As at August 2015, 77 per cent of the domestic borrowing was in bonds, an improvement from 67 per cent in April 2004.
However the average length of maturity is about five years, and has remained relatively unchanged in the last five years. This is way too short for funding infrastructure needs and could be lengthened to at least 10 years.
This could mean refocusing on pension funds, mutual funds and insurance companies that have long-term funds and are looking for long tenor instruments to avoid maturity mismatches between assets and liabilities. Another way to lengthen maturity, especially when government credibility is a barrier, is to issue long-term bonds with embedded investor put options.
This would serve to satisfy investor preference for short-term paper with the government's need for lengthening maturity.
A well planned government programme provides the market, and particularly the private sector with a yield-curve, showing the various returns against maturities, which serves as a benchmark for corporate bond is pricing. This is a key factor in stimulating bond issuance by the private sector as an alternative to bank borrowing.
The shape of a normal yield curve is upward sloping, with the returns rising with the increase in maturities.
The current inverted yield curve in the market is an indicator of macroeconomic instability at best or an impending economic decline at worst. It will be noted that in the US, the treasury yield curve inverted before the recessions of 2000, 1991, 1981 and two years before the 2008 financial crisis.

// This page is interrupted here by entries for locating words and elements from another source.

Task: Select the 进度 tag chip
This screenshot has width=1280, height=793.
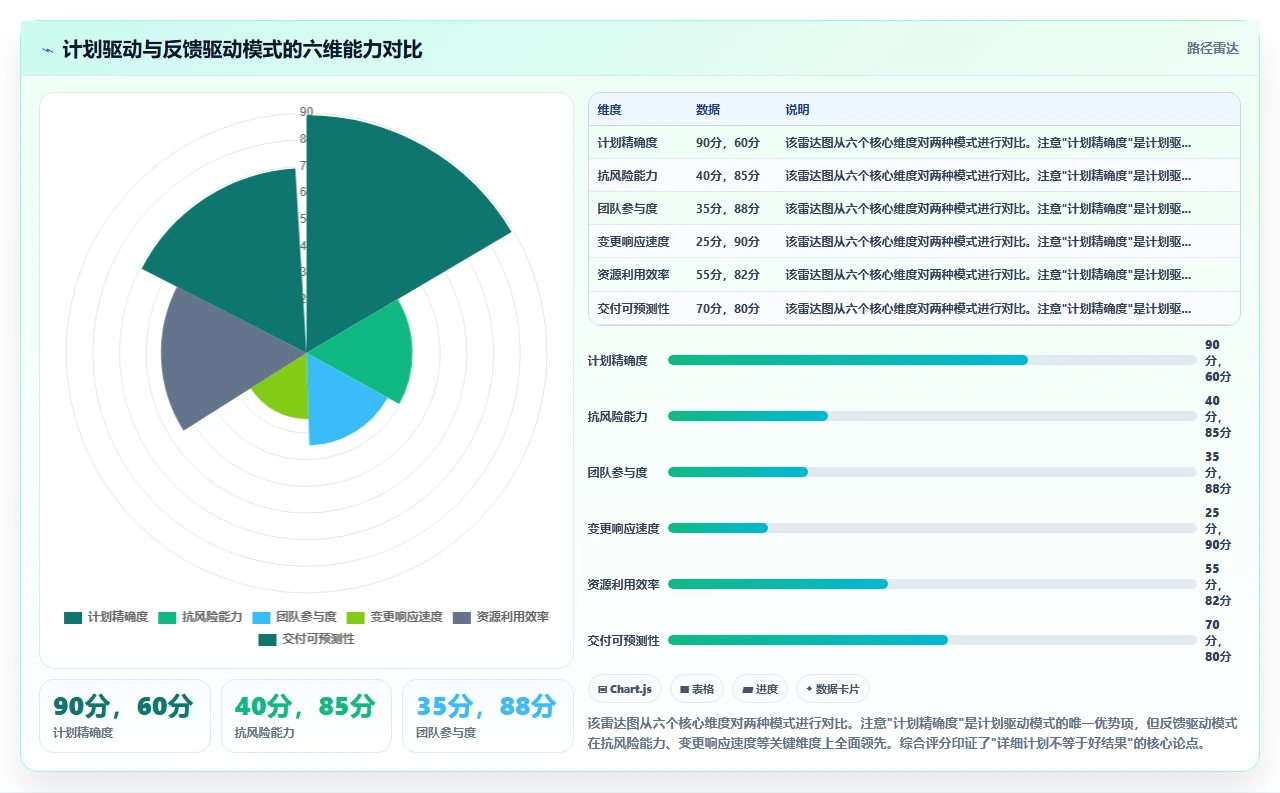Action: point(760,689)
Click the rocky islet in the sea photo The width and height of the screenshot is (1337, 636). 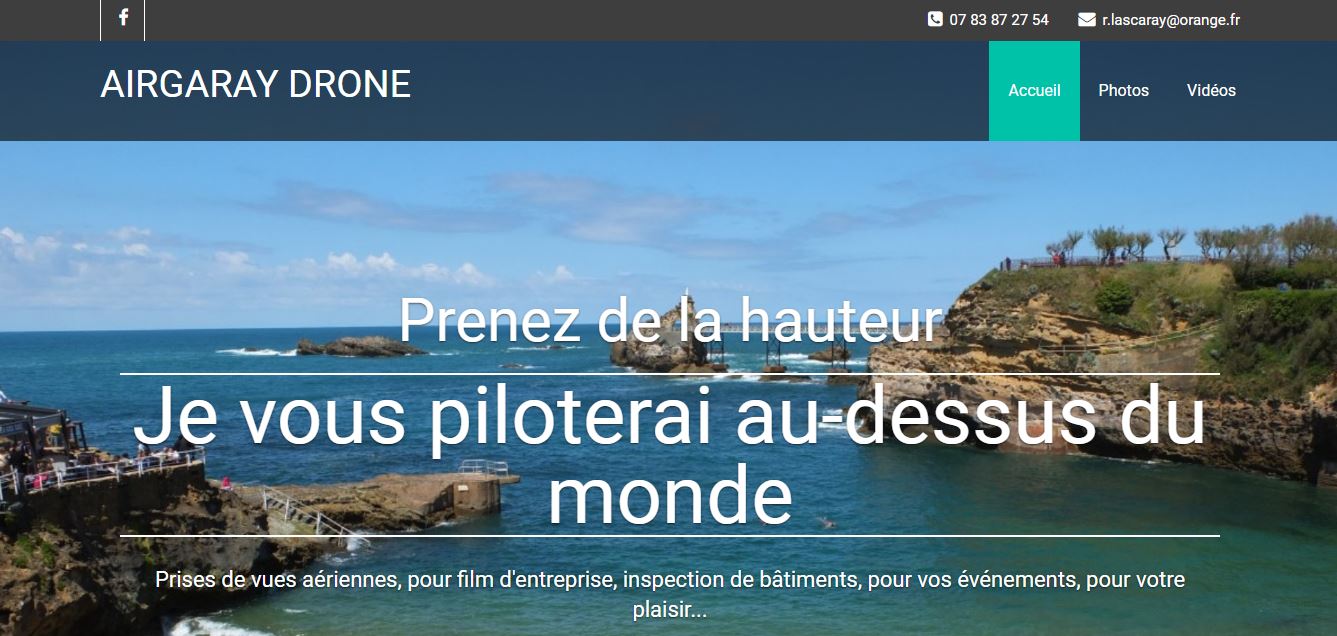tap(362, 346)
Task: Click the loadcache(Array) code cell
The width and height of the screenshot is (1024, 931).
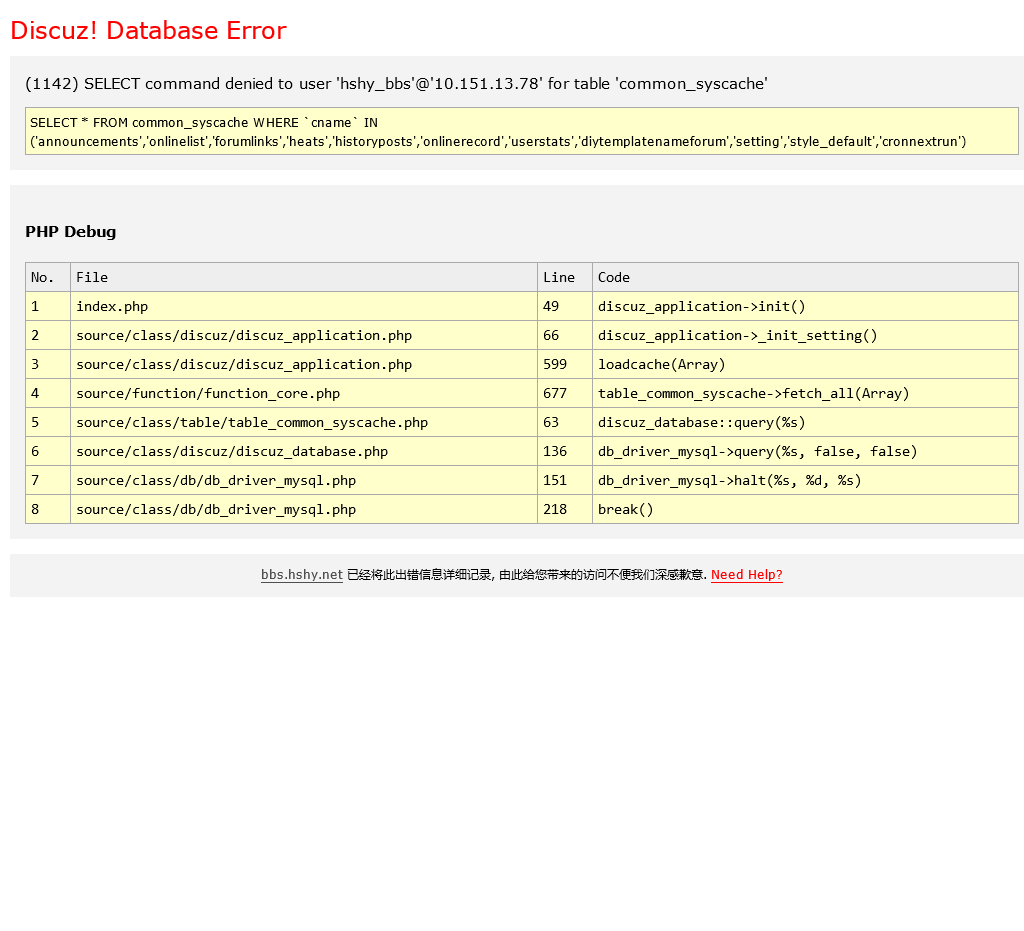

Hopefully, the current inverted yield curve is temporary, but worth noting nonetheless.
Local borrowing is also used as a monetary policy tool to mop-up excess money from the market to manage inflation.
However, excessive local borrowing could create problems by crowding out lending to the private sector thus affecting investment negatively particularly where banks have limited resources and are excessively risk averse.
From the foregoing, the benefits of domestic debt market go beyond raising funds for government expenditure and a well developed and mature capital market is worth refocusing on.
The resulting lengthening, widening and deepening of the market would set the stage for making domestic securities market a viable funding alternative where government could issue paper for varying maturities keeping in view financing, sustainability and liquidity management requirements.